6. Using printf and sed

We can also use printf in combination with sed to achieve the desired result:

$ printf "%s," file{A,B,C,D} | sed 's/,$/\n/'

The printf command used with the %s string format, followed by a comma, removes the spaces and appends a comma to each element of the brace expansion. We then pipe the output to sed, which replaces the trailing comma with a newline character.

7. Using echo and Parameter Expansion

Another approach is to convert space characters to commas using one of Bash‘s built-in parameter expansion features:

$ ( x=$(echo file{A,B,C,D}); echo ${x// /,} )

Here, we use command substitution to save the output of the brace expansion into a variable named x. Then, we use the parameter expansion feature of Bash which allows us to globally replace every space character with a comma in the x variable.

It’s important to note that the entire expression is enclosed within parentheses, creating a subshell, to prevent the x variable from persisting in the current shell environment.

8. Using Arrays and IFS

Another approach is to save the output of the brace expansion into an array. Then, we set the Internal Field Separator (IFS) to a comma and echo the array elements:

$ ( array=( file{A,B,C,D} ); IFS=','; echo "${array[*]}" )

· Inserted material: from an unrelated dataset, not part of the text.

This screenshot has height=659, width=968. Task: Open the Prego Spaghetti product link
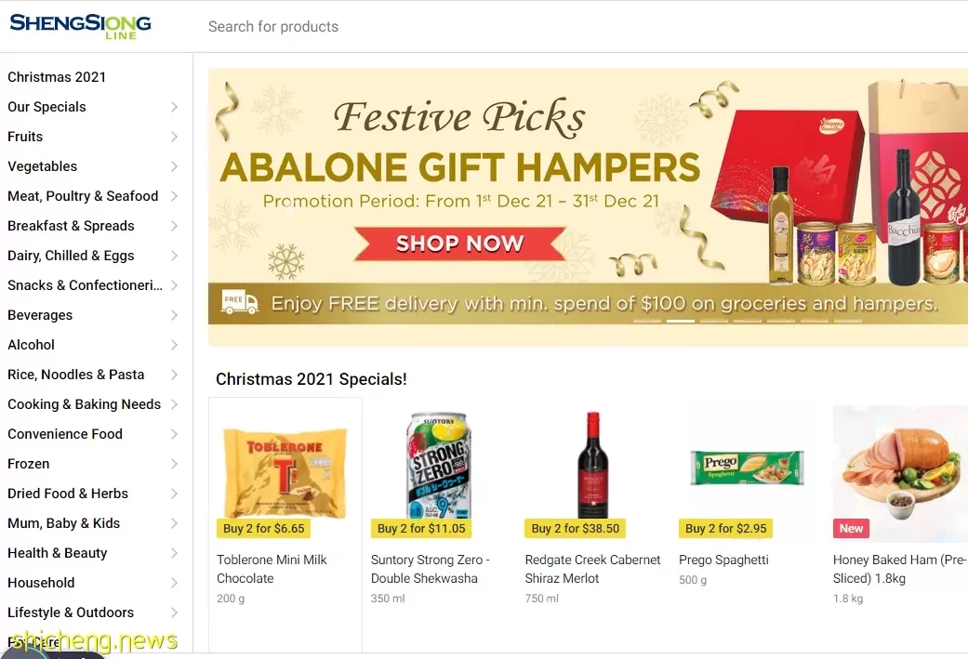723,560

It’s important in this case to use ${array[*]} instead of ${array[@]} so that IFS can act as the delimiter. Also here, we’ve wrapped the commands within a subshell so as not to retain the array or the custom IFS variable.

9. Using set and IFS

Similarly, we can use the set command to arrange the elements of the brace expansion as command line arguments. Then, we configure the IFS variable to a comma and echo out the positional arguments denoted by $*:

$ ( set -- file{A,B,C,D}; IFS=','; echo "$*" )

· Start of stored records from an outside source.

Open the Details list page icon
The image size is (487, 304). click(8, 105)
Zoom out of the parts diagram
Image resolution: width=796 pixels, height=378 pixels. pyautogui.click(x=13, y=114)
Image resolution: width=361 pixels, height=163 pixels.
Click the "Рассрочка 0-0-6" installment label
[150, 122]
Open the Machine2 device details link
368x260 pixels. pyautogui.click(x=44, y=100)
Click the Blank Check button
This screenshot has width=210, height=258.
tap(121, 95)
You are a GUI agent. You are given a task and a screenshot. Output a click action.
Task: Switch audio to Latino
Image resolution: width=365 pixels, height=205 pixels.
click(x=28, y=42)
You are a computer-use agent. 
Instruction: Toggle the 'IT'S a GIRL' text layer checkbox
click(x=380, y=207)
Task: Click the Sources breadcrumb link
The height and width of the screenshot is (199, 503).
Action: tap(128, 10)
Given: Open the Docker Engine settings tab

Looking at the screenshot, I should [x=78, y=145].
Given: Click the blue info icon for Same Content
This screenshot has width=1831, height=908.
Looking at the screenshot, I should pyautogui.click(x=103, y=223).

Here again, we run the entire commands within a subshell so as not to alter the current shell’s IFS variable.

10. Using Arrays, printf, and paste

Another approach for transforming the output of a brace expansion into a comma-separated string is based on three steps:

  1. store the output of the brace expansion in an array
  2. use printf to print out the array elements, each on a separate line
  3. use paste to serialize the lines into a single line delimited by commas

Applying the above procedure, we obtain the desired result:

$ array=( file{A,B,C,D} )
$ printf "%s\n" "${array[@]}" | paste -s -d ','

The -s option used with the paste command allows us to merge multiple lines into a single line, while the -d option specifies the delimiter to use when merging the lines.

11. Using a for Loop and sed

An alternative approach, though possibly less efficient, involves using a for loop to echo each element of the brace expansion on a single line. Additionally, a comma is appended to each element, and the -n flag is used with echo to eliminate the trailing newline character. The output is then piped into sed to remove the last comma in the string. Finally, we save the result in a variable named x and then echo its content:

$ ( x=$(for i in file{A,B,C,D}; do echo -n "$i",; done | sed 's/,$//') ; echo "$x" )

When we echo the x variable at the end, the expansion includes a trailing newline character, and we obtain the required result.

It’s worth noting that we’ve also wrapped the entire expression within a subshell since we’re not interested in saving the x variable in the current shell environment.

12. Using a for Loop and Parameter Expansion

Another method that uses a for loop involves iterating over the elements of the brace expansion and adding a comma before each element except for the first one:

$ str=''
$ for i in file{A,B,C,D}; do str="${str:+$str,}$i"; done
$ echo "$str"

The str string is initialized to the empty string. Therefore, during the first iteration, str gets overwritten by the first element of the brace expansion. This occurs because “${str:+$str,}” expands to str when str is the empty string. Thereafter, in each iteration, a comma is appended to the previous str string followed by a new element from the brace expansion.

13. Conclusion

In this article, we’ve explored several methods to transform a brace expansion into a comma-separated string. Each approach involved using some combination of commands such as echo, tr, awk, printf, sed, and paste, or the use of arrays, the IFS variable, for loops, and parameter expansion features to accomplish the task.